Let’s be frank about this: the real issue is the person misbehaving. Anything else is shifting the blame. And we don’t shift blame unless either we believe, secretly, that we’re in the wrong… or we believe that we can never do wrong. Neither of these is acceptable.

You don’t act in a classroom the way you do at home with your family. You don’t act at a coffee shop the way you would in your bedroom. You don’t say things to strangers that you would to trusted intimates. You don’t expect people to allow you to act like they’re your intimate when you haven’t earned that level of trust or license. You don’t get to decide for other people that you should be allowed to act like a friend when they don’t know you from Adam or Eve.

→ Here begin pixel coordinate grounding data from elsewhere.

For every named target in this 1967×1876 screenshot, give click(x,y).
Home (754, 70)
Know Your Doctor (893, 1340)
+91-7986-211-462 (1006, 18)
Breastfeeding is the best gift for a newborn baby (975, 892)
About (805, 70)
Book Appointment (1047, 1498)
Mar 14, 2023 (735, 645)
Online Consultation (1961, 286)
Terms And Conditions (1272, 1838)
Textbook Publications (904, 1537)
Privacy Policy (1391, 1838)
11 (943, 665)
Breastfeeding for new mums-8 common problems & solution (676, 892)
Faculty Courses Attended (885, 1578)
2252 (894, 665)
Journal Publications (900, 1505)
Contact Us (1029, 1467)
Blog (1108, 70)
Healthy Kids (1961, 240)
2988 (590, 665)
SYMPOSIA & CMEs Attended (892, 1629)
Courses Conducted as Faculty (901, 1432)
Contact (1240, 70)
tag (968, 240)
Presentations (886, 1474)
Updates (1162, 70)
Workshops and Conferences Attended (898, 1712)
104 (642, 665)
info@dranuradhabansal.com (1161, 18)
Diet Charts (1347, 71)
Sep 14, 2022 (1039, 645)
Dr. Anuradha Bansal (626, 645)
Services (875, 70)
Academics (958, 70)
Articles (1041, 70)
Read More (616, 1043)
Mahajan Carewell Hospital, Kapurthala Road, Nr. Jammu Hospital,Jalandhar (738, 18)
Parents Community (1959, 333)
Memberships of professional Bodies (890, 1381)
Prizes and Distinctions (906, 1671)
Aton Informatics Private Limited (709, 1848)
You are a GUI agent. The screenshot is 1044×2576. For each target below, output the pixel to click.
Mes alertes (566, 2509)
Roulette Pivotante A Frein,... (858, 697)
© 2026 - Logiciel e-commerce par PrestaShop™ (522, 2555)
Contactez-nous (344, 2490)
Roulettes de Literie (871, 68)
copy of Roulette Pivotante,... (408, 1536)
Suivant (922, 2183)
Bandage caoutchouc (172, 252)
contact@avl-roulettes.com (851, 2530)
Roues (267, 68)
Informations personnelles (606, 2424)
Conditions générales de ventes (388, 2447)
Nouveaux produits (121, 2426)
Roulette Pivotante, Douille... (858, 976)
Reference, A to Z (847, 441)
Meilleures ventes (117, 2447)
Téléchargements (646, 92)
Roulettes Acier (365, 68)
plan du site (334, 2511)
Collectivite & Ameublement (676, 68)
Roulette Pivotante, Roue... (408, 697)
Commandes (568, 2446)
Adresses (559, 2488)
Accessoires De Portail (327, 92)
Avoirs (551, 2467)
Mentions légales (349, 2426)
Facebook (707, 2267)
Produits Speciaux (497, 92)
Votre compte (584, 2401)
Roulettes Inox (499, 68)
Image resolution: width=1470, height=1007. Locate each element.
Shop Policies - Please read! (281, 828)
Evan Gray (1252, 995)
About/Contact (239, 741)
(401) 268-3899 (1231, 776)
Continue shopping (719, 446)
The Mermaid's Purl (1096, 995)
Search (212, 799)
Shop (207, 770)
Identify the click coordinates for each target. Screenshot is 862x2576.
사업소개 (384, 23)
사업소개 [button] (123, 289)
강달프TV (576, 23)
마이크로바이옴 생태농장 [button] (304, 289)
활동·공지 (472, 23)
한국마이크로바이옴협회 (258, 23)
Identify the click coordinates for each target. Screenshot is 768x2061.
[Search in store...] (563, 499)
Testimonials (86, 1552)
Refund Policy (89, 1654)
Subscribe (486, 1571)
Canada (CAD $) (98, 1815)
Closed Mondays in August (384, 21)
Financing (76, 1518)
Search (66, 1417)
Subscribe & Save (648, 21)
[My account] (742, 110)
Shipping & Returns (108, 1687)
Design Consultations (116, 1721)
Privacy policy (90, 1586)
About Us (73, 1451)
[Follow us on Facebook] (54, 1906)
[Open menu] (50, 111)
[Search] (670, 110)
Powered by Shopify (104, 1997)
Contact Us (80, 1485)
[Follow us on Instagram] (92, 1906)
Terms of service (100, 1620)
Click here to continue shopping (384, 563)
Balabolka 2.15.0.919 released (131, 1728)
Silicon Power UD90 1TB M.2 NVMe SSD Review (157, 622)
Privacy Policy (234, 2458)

And above all, you don’t act like it’s other people’s problem when you don’t bother to follow the rules.

There is a great deal of joy in a gathering of human beings who have accepted the rules, spoken and unspoken, who can then get on with the business of interacting without friction because they’re standing on firm and common ground. If you want the joys and advantages of being accepted by a group, then you have to play by its rules. And I guarantee that stating that those rules shouldn’t apply because they don’t elsewhere isn’t going to get you anywhere.

Please don’t think this is about me. This is true of every human group. All of them create networks of rules, tacit and explicit, and hold their members accountable to those rules. Transgression is always punished; flexibility in response to those rules is inevitably based on another rule (as in groups where “be kind and give people second chances” might be used to modify “but they’re being rude.”) No one can escape this: it’s foundational to “how do we make groups cohere.”

I think of these principles as obvious—as I said, I grew up observing boundaries, and making it my business to learn as quickly as possible what the spoken and unspoken rules were—but maybe it’s not something people pay attention to anymore. Certainly the skills you use to uncover the implicit rules are downplayed; the best tool you have is to listen and observe, without participating, until you understand what’s going on. But maybe it’s also our fault for not making these principles more explicit. Certainly people tell me all the time that I am too subtle, and that sometimes I should be blunt about things that need saying. So I’m doing my part today.

  • Rules are contextual. 
  • What’s appropriate in one space may not be appropriate in another. 
  • If you want the benefits of belonging to a group, you have to do the work of fitting in; it’s not the group’s job to make allowances for you. 
  • Arguing that the group should act in some different way will win you disfavor. Continually acting in this way will see you exiled.
  • Boundaries exist for a reason. If you don’t like the fences, adapt or leave.

Hopefully this will help future people. Particularly around me.

Comments

Anonymous

Hear, hear! I'd stand on my chair applauding if I were significantly younger, had better balance, and weren't less than two weeks post-hip replacement.

Narzain

This should be required reading for, basically, everyone who ever interacts with a group.